All the natural beauties out there are trying to figure out their hair type, but some have been misled. You were all scrambling to figure out whether your hair is 4c, 3a, or 2d. But what you aren’t realizing is that those charts are telling what kind of curl pattern you have. Though it is interesting, it is not helpful information. You need to know more than that. Knowing just your curl pattern doesn’t tell you what you need to know to take proper care of your hair. Everyone’s hair is different, so even though two people might have 4c hair, there could be a number of differences.
To be able to take proper care of your hair you need to identify all the traits of your hair and adjust your products and how you do your hair accordingly. First, you must know the porosity of your hair. Porosity refers to how well your hair absorbs and holds moisture. This is dependent on the cuticle of your hair.
Low Porosity Hair:
If your hair has low porosity, this means that your cuticle is tight. Because of this your hair repels water and doesn’t absorb moisture easily. Low porosity hair is protein sensitive and since it is resistant to moisture and oils, it is prone to product build up.
This type of hair needs products that are rich in non- cosmetic moisture that attracts moisture to hair, such as: shea butter, jojoba oil, and coconut oil. Also, with this type of hair opt for light, liquid based products like hair milks because these won’t sit on your hair.
High Porosity Hair:
This hair type is usually the result of chemically damaged hair. If your hair has high porosity, this means that your cuticle has gaps and holes in it. Since the cuticle is so open, too much moisture is allowed in but it escapes just as quickly. This hair type is prone to frizz and tangling in humid weather.

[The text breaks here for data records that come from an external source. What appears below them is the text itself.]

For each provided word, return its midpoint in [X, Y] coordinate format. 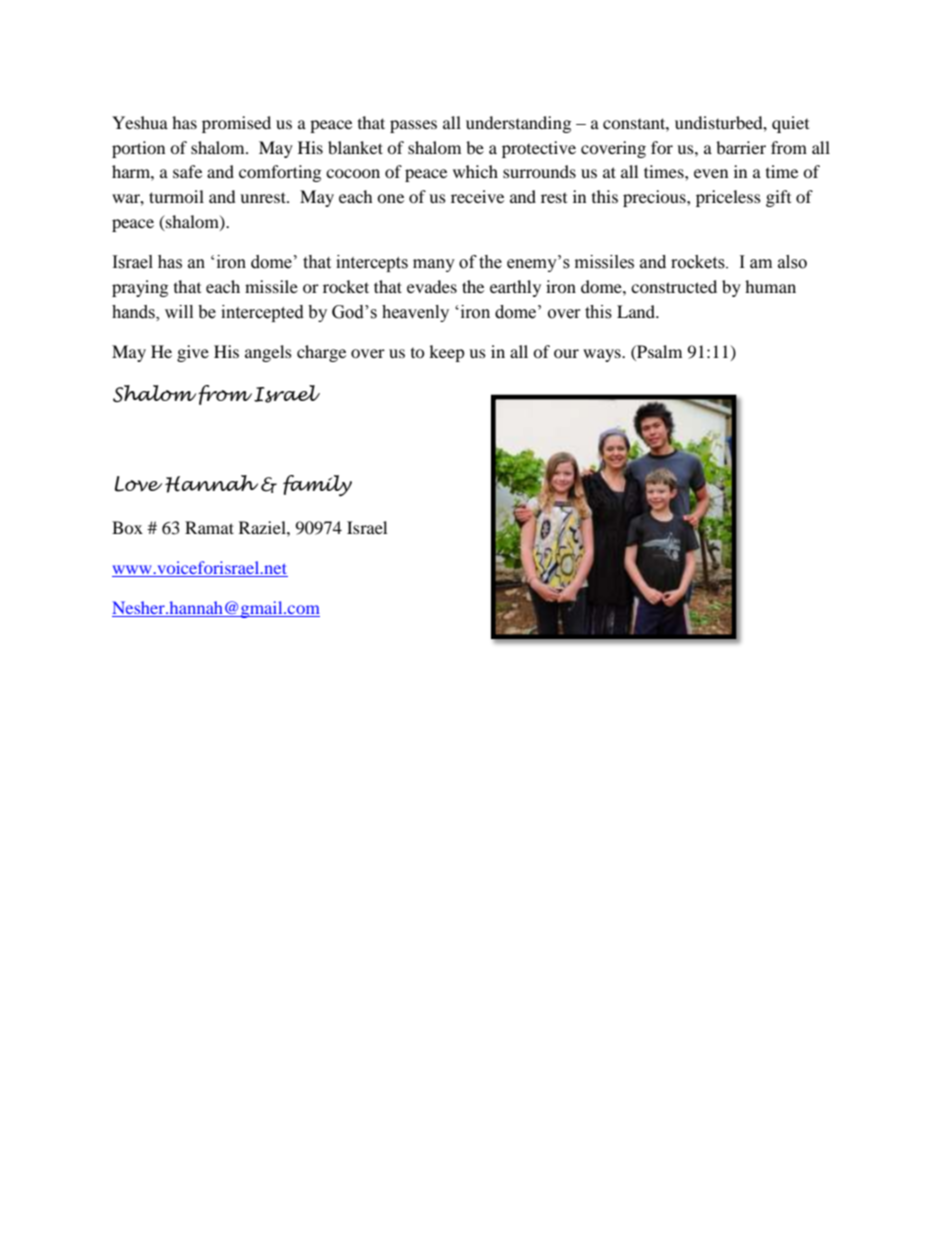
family [317, 486]
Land [637, 311]
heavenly [415, 313]
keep [447, 353]
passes [413, 126]
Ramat [209, 527]
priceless [728, 198]
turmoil [176, 196]
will [179, 311]
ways [603, 355]
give [193, 353]
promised [236, 124]
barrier [741, 147]
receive [477, 196]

This hair type needs protein rich products that don’t attract moisture to hair, like a heavy hair butter that will help fill the gaps and protect your hair from losing too much moisture.
Get a glass of water (or a bowl) and take a strand of your hair (possibly from a comb or brush) and place it on top of the water (don’t just throw it in). Let the strand sit there for 5-10 minutes. If the strand is still sitting on top of the water, you have low porosity hair. If the strand is at the bottom of the glass or bowl, you have high porosity hair. (Shea Moisture has a line of products specific to hair porosity.)

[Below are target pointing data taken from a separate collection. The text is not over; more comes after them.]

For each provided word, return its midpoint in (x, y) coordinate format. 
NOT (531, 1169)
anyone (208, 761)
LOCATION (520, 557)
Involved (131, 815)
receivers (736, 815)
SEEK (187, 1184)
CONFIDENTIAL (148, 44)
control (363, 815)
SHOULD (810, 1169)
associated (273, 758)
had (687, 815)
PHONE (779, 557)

Along with hair porosity you need to be aware of the density of your hair and the size of your strands. The density of your hair just means how thin or thick your hair is collectively (so how much hair is actually on your a head. This tells you how much product to put on your hair, how concentrated you want your products to be, and how you style your hair.
If you have thin hair, you want to use lighter products or a lesser amount of heavy products. You also want to use less concentrated products. And when styling, you might want to make your twists, braids, bantu knots, etc. smaller, in order to get more volume.
If you have thick hair, you want to use more product to make sure your hair is coated completely. You also want more concentrated products to penetrate all of your strands equally. And when styling, you might want to make your twists, braids, bantu knots, etc. bigger, just because you don’t need the volume.
Now, the size of your strands tells you how much manipulation your hair can handle.
Growing up I thought fine and thin were interchangeable words when talking about hair. However, fine refers to your strands. So if you have fine strands this means your strands are prone to damage because they are weak. So your hair may not be able to handle a lot of manipulation, needs lighter products and needs more protein. (If you also have low porosity hair, don’t use protein rich products but give yourself a protein treatment before you wash your hair. This will help strengthen your hair. You can follow the same scheduling that you do with you deep conditioning.)
Your hair doesn’t break very easily but still should not undergo too much manipulation. you don’t have to use lighter products if you don’t want to, it’s up to your discretion. Protein treatments every once in awhile are always good.
Growing up, I also thought coarse meant something different. I thought it referred to thick/tough and hard to manage hair, but it refers to strong strands. If you have coarse strands, you would have to be really trying to damage your hair for it to break. You might want to use heavier products because they won’t sit on your hair and weigh it down. (Of course you could think differently about heavy products, depending on your porosity and density.)
Not all hair is the same, so knowing the porosity of your hair and ignoring other aspects of it won’t get you far. This article cannot tell you exactly what products to use on your hair and how to go about styling it without knowing all the details of your hair. So take all the things you know about your hair and figure out the best way to care for it based on your hair’s porosity, density, and the size of your strands.